### TEXT BLOCK:

_ _ _

Model	Dimensions	Speed	Quality	Notes
all-MiniLM-L6-v2	384	Fast	Good	Great starting point, low resource requirements
all-mpnet-base-v2	768	Medium	Very good	Better quality, higher resource cost
e5-large-v2	1024	Slow	Excellent	State-of-the-art for general retrieval
Domain fine-tuned	Varies	Varies	Best for domain	Fine-tune on your data for best results

Key considerations:

Dimension count affects storage: 768-dim vectors at 4 bytes/dim = ~3 KB per document. At 10 million documents, that's 30 GB of vector data alone.
Model language support: Multilingual models exist but perform worse than language-specific models on each individual language.
Inference latency: Every query requires an embedding model inference call. Use GPU inference or batch processing for high-throughput systems.

When to Use What

Use Case	Recommended Approach
E-commerce product search	Hybrid (keyword for SKUs/brands + semantic for descriptions)
Document search / knowledge base	Semantic or hybrid
Log search	Lexical (structured data, exact matching)
Code search	Hybrid (identifiers + semantic understanding)
FAQ / support ticket matching	Semantic
Autocomplete / typeahead	Lexical (prefix matching)
Image similarity	Vector search
Recommendation systems	Vector search

Frequently Asked Questions

Q: Do I always need vector search for semantic capabilities?

No. Synonym expansion, query-time stemming, and phrase matching can add semantic-like capabilities to lexical search without vectors. But for true meaning-based retrieval across paraphrases and languages, vector search with embeddings is the most effective approach.

Q: How much does vector search add to storage and memory requirements?

_ _ _

### GIVEN INFORMATION:

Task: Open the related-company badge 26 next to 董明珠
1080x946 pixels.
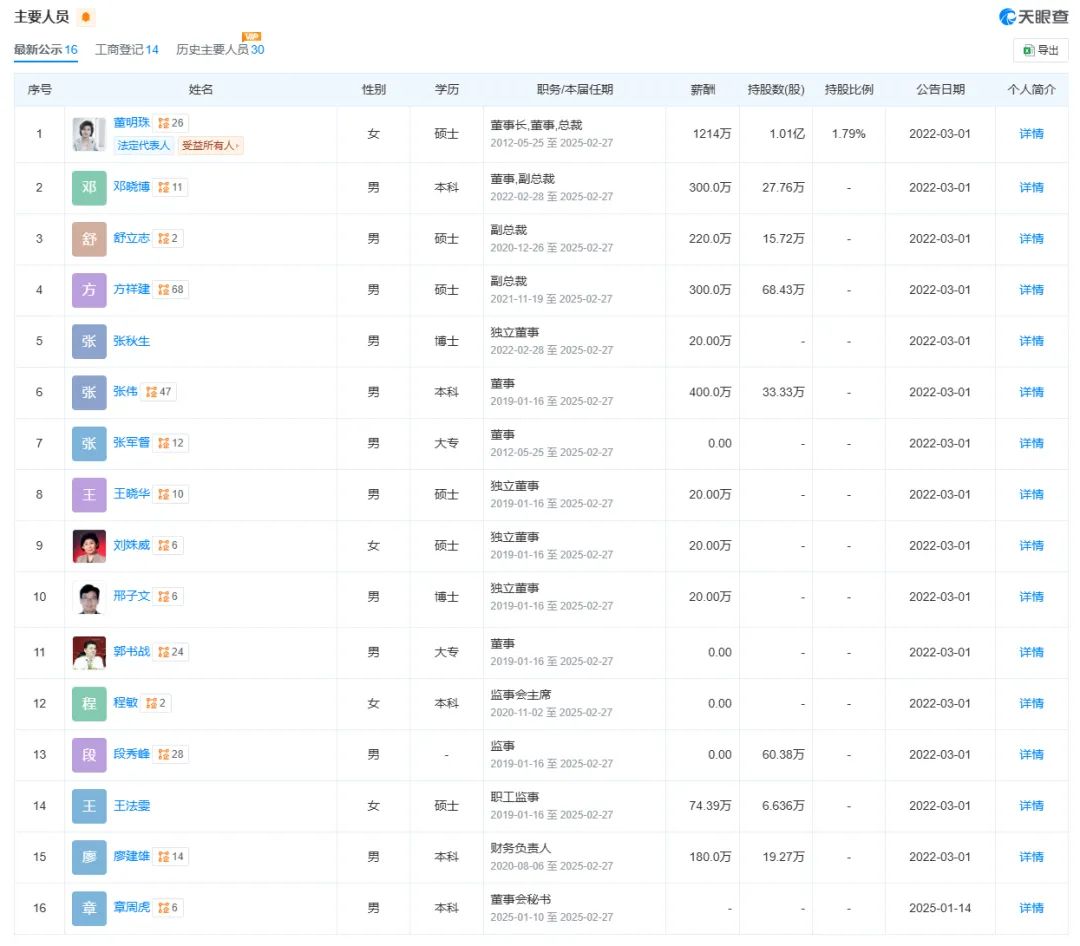Action: [x=172, y=123]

_ _ _

### SET TASK:
Continue the text above on lexical, semantic, and vector search from the point where it stops.

### THE RESPONSE:
Vector storage = num_documents × dimensions × 4 bytes. HNSW graph overhead adds roughly 1.5–2x on top. For 10M documents with 384-dim vectors: ~15 GB for vectors, ~25–30 GB total with HNSW graph. This is in addition to your existing inverted index storage.

Q: Can I add vector search to an existing Elasticsearch/OpenSearch cluster?

Yes. Add a dense_vector (Elasticsearch) or knn_vector (OpenSearch) field to your mapping, generate embeddings for existing documents via re-indexing or update-by-query, and start querying. You don't need to rebuild from scratch.

Q: What about learned sparse retrieval (SPLADE, etc.)?

Learned sparse models like SPLADE produce weighted sparse vectors that work with inverted indexes. They capture some semantic meaning while remaining compatible with traditional retrieval infrastructure. Elasticsearch supports this through its ELSER model. It's a middle ground between pure lexical and dense vector approaches.

Q: How do I evaluate search quality when adding semantic search?

Use standard information retrieval metrics: NDCG@10, MRR, recall@K. Build a test set of queries with known relevant documents. Compare lexical-only, vector-only, and hybrid results. Hybrid almost always wins, but the optimal weighting depends on your data.